▶ **TASK DETAILS**:
For this exercise, write out each entry below exactly as it reads.

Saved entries
● ● ● ●

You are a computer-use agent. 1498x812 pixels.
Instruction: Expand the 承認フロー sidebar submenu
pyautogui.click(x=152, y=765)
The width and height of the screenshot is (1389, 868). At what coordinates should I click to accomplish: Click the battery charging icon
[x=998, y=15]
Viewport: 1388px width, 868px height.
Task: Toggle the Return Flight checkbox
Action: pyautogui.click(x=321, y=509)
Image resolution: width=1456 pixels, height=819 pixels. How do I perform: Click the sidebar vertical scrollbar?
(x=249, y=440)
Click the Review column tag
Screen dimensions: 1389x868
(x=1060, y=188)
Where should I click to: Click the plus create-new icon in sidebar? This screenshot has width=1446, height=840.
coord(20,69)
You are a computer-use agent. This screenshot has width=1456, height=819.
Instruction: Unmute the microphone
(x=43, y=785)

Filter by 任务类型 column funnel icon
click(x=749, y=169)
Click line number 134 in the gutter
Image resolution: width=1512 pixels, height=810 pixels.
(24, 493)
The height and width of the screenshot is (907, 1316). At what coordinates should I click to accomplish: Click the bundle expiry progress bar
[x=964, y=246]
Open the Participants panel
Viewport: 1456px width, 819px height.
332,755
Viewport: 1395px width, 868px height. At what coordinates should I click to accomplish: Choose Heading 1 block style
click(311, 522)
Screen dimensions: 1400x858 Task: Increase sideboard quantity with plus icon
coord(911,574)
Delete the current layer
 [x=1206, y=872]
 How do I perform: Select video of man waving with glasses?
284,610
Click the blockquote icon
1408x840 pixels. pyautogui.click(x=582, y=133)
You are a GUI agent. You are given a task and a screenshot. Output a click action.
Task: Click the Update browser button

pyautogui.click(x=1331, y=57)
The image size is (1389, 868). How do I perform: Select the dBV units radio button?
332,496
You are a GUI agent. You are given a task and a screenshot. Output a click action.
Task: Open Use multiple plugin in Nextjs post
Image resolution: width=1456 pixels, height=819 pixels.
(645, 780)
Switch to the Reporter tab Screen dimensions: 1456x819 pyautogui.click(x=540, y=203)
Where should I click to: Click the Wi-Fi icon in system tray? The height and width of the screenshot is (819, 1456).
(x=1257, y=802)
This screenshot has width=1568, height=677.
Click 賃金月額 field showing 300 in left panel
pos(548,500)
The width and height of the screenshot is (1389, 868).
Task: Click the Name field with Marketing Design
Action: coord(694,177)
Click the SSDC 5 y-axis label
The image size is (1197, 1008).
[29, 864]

● ● ● ●

▶ **YOUR SOLUTION**:
You are a computer-use agent. 1498x812 pixels.
Instruction: Expand the 承認フロー sidebar submenu
pyautogui.click(x=152, y=765)
The width and height of the screenshot is (1389, 868). At what coordinates should I click to accomplish: Click the battery charging icon
[x=998, y=15]
Viewport: 1388px width, 868px height.
Task: Toggle the Return Flight checkbox
Action: pyautogui.click(x=321, y=509)
Image resolution: width=1456 pixels, height=819 pixels. How do I perform: Click the sidebar vertical scrollbar?
(x=249, y=440)
Click the Review column tag
Screen dimensions: 1389x868
(x=1060, y=188)
Where should I click to: Click the plus create-new icon in sidebar? This screenshot has width=1446, height=840.
coord(20,69)
You are a computer-use agent. This screenshot has width=1456, height=819.
Instruction: Unmute the microphone
(x=43, y=785)

Filter by 任务类型 column funnel icon
click(x=749, y=169)
Click line number 134 in the gutter
Image resolution: width=1512 pixels, height=810 pixels.
(24, 493)
The height and width of the screenshot is (907, 1316). At what coordinates should I click to accomplish: Click the bundle expiry progress bar
[x=964, y=246]
Open the Participants panel
Viewport: 1456px width, 819px height.
332,755
Viewport: 1395px width, 868px height. At what coordinates should I click to accomplish: Choose Heading 1 block style
click(311, 522)
Screen dimensions: 1400x858 Task: Increase sideboard quantity with plus icon
coord(911,574)
Delete the current layer
 [x=1206, y=872]
 How do I perform: Select video of man waving with glasses?
284,610
Click the blockquote icon
1408x840 pixels. pyautogui.click(x=582, y=133)
You are a GUI agent. You are given a task and a screenshot. Output a click action.
Task: Click the Update browser button

pyautogui.click(x=1331, y=57)
The image size is (1389, 868). How do I perform: Select the dBV units radio button?
332,496
You are a GUI agent. You are given a task and a screenshot. Output a click action.
Task: Open Use multiple plugin in Nextjs post
Image resolution: width=1456 pixels, height=819 pixels.
(645, 780)
Switch to the Reporter tab Screen dimensions: 1456x819 pyautogui.click(x=540, y=203)
Where should I click to: Click the Wi-Fi icon in system tray? The height and width of the screenshot is (819, 1456).
(x=1257, y=802)
This screenshot has width=1568, height=677.
Click 賃金月額 field showing 300 in left panel
pos(548,500)
The width and height of the screenshot is (1389, 868).
Task: Click the Name field with Marketing Design
Action: coord(694,177)
Click the SSDC 5 y-axis label
The image size is (1197, 1008).
[29, 864]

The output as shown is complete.